Dig deep enough and the dispassionate rationality of liberalism grounds itself in a non-rational world-view of what is good and right.
The punchline is that there is no neutrality on moral and ethical questions.
The imagined gap between the neutral ethical principles and personal moral beliefs is itself a moral belief.
A culture like ours, meaning the mainly English-speaking and European nations, which claims to tolerate and praise pluralism and difference, aggravates the disagreements. But it has to act as if the differences are reconciled at a higher level. We may disagree about this or that political hot-take, but we can all agree on agreeing to live together.
Sounds nice, if you can keep it. But it’s a historical anomaly.
It's possible to disagree with each other not only within liberalism, but with liberalism. Many of our ancestors did. Many people alive right now do.
The obvious rejoinder is that we have progressed.
We're enlightened, smart, better than these simple folk with their provincial moral beliefs. We've seen through the smokescreen of superstition and live according to reason.
I don't have time to dive into that. I'm sympathetic to the argument in broad strokes; I can't think of many other times in history that'd I'd choose to live in.
I'll leave you with this provocation:
I don't find the rationalist story a believable explanation.
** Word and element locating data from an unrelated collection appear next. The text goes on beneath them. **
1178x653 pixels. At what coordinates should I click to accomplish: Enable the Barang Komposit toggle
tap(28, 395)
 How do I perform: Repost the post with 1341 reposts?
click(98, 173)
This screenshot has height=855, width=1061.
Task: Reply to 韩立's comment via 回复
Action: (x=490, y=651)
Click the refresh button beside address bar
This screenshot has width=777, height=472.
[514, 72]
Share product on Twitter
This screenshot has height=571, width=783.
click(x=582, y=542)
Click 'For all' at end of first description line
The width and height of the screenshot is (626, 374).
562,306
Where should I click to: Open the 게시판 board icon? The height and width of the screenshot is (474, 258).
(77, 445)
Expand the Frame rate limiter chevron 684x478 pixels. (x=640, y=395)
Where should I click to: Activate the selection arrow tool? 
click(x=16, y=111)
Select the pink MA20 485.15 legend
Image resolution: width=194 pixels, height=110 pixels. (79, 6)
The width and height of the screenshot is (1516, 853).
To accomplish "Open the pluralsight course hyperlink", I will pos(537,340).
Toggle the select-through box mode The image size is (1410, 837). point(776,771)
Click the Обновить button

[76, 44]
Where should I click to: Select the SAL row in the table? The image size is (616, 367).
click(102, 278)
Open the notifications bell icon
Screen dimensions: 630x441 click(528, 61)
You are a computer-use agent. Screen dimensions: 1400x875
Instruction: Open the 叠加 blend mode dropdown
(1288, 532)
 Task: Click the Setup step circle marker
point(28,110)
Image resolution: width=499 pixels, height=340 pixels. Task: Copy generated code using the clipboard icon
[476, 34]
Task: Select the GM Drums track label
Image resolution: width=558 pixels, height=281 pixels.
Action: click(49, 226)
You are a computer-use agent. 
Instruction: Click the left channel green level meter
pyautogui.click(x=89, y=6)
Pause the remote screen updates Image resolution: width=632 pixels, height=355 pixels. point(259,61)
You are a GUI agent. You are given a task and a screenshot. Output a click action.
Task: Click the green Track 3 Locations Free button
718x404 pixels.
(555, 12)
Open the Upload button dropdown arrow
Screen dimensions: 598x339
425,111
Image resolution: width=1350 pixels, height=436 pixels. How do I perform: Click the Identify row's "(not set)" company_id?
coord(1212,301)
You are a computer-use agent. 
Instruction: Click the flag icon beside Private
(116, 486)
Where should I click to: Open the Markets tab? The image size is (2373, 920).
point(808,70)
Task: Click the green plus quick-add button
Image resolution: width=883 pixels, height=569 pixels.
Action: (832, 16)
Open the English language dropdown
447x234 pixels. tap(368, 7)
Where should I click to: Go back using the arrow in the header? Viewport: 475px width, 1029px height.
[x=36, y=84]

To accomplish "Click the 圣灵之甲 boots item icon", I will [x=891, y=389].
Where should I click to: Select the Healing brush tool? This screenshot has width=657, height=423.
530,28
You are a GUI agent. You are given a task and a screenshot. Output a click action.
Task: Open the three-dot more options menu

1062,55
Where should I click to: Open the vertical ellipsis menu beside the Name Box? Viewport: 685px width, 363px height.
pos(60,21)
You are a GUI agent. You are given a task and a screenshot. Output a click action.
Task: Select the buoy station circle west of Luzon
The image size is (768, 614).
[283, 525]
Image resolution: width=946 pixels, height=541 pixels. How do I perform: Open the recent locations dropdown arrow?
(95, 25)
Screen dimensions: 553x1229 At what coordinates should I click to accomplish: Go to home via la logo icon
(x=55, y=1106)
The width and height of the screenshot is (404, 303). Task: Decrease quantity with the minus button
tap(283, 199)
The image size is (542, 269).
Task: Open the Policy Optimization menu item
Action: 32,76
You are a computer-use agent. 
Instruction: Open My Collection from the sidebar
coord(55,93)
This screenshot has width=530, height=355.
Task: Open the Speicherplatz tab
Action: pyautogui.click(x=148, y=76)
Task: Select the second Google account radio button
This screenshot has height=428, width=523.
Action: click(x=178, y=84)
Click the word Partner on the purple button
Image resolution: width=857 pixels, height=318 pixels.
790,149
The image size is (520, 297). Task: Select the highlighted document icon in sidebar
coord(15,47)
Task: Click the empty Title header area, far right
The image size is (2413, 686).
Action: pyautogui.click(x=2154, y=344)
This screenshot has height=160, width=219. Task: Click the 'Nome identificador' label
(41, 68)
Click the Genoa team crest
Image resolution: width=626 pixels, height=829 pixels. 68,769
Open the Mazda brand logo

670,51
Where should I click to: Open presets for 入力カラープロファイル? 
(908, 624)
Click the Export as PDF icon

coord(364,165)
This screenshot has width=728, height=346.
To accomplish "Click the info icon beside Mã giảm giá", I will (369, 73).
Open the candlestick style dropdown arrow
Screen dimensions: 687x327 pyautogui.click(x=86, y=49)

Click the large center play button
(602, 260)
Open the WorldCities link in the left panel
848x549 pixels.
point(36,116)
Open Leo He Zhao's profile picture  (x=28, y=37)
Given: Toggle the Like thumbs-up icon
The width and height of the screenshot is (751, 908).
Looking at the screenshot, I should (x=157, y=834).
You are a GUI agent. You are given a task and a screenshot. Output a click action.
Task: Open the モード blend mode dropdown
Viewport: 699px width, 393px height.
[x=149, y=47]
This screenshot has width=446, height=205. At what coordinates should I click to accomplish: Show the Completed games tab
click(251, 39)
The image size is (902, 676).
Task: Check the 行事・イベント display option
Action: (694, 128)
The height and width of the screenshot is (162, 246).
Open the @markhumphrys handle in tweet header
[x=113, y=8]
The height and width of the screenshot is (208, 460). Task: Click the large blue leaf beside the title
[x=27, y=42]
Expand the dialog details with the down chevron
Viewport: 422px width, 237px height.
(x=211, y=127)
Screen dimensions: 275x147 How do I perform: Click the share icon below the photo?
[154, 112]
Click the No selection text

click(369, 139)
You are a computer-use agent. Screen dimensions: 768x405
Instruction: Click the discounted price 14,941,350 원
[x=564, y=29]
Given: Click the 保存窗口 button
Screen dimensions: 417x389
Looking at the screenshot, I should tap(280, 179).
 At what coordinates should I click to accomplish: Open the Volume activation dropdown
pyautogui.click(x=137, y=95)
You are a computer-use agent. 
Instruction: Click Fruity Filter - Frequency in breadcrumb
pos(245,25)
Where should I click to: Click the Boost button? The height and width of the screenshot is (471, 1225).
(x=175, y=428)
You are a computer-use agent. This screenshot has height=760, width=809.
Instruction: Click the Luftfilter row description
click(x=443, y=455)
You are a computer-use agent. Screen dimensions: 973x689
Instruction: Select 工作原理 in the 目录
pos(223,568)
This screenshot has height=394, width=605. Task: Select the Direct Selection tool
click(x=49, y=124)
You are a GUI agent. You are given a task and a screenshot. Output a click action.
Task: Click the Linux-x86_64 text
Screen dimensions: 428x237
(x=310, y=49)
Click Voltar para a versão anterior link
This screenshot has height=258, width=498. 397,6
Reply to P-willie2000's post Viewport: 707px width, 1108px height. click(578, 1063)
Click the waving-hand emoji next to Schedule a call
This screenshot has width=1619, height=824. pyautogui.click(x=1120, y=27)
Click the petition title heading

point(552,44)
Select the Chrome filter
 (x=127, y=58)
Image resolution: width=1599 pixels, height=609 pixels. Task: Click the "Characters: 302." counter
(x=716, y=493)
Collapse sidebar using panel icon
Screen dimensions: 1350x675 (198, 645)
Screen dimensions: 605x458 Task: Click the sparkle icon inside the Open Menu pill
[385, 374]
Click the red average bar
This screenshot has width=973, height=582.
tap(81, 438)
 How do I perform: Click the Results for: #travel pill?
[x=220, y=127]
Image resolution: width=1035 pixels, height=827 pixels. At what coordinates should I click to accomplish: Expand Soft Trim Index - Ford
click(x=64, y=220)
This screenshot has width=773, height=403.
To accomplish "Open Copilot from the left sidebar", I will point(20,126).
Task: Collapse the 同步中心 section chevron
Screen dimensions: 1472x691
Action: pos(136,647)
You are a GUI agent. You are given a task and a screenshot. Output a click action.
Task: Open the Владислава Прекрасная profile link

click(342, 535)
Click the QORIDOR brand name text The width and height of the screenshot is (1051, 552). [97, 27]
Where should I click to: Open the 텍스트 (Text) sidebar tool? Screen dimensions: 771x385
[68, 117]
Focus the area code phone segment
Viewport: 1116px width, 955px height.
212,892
It gives far too much weight to an objective criterion of reason as an absolute standard, universal and timeless for all human beings wherever they live.
But absolute standards are absolute for someone or someones. Modern post-enlightenment societies are unusual because we, perhaps more than any other historical culture, recognize our place in history. But even we still hold to absolute standards as our standards.
Yes, there are common points of contact with the past.
As a modernized Westerner you can read the works of ancient Athenians and Romans and medieval Christians and Islamic scholars. These different authors are often more relatable than many of our contemporaries.
But the commonalities of understanding shouldn't cover up the radical differences of outlook. The unprepared modern personality might be rattled to the core by the “human values” of a peasant in 11th century France or a 2nd century Athenian.
The move from commonalities to universal standards is far too much.
What they took as perennial, unchanging, and most worthy in a life has little in common with that ever-shifting proteus of "our values".
Failure to appreciate the complexity and tension built into our sense of what is worthwhile may be the singular failure of the AI Gurus working on this.
What they are looking for is not "our values" but their preferred outlook.
My conversation with Bing demonstrates the many confusions that result from failure to take ethics seriously at a historical and conceptual level.
Talking to flesh and blood AI experts about this subject is rarely any more insightful or rewarding.
Yet the same AI Gurus making noise about "our values" are least likely to be interested.
-Matt
P.S. You know the drill 👇
I mean the term liberalism in its classical sense, which concerns enlightenment-era political philosophies that stress individual liberty, egalitarianism, and self-determination.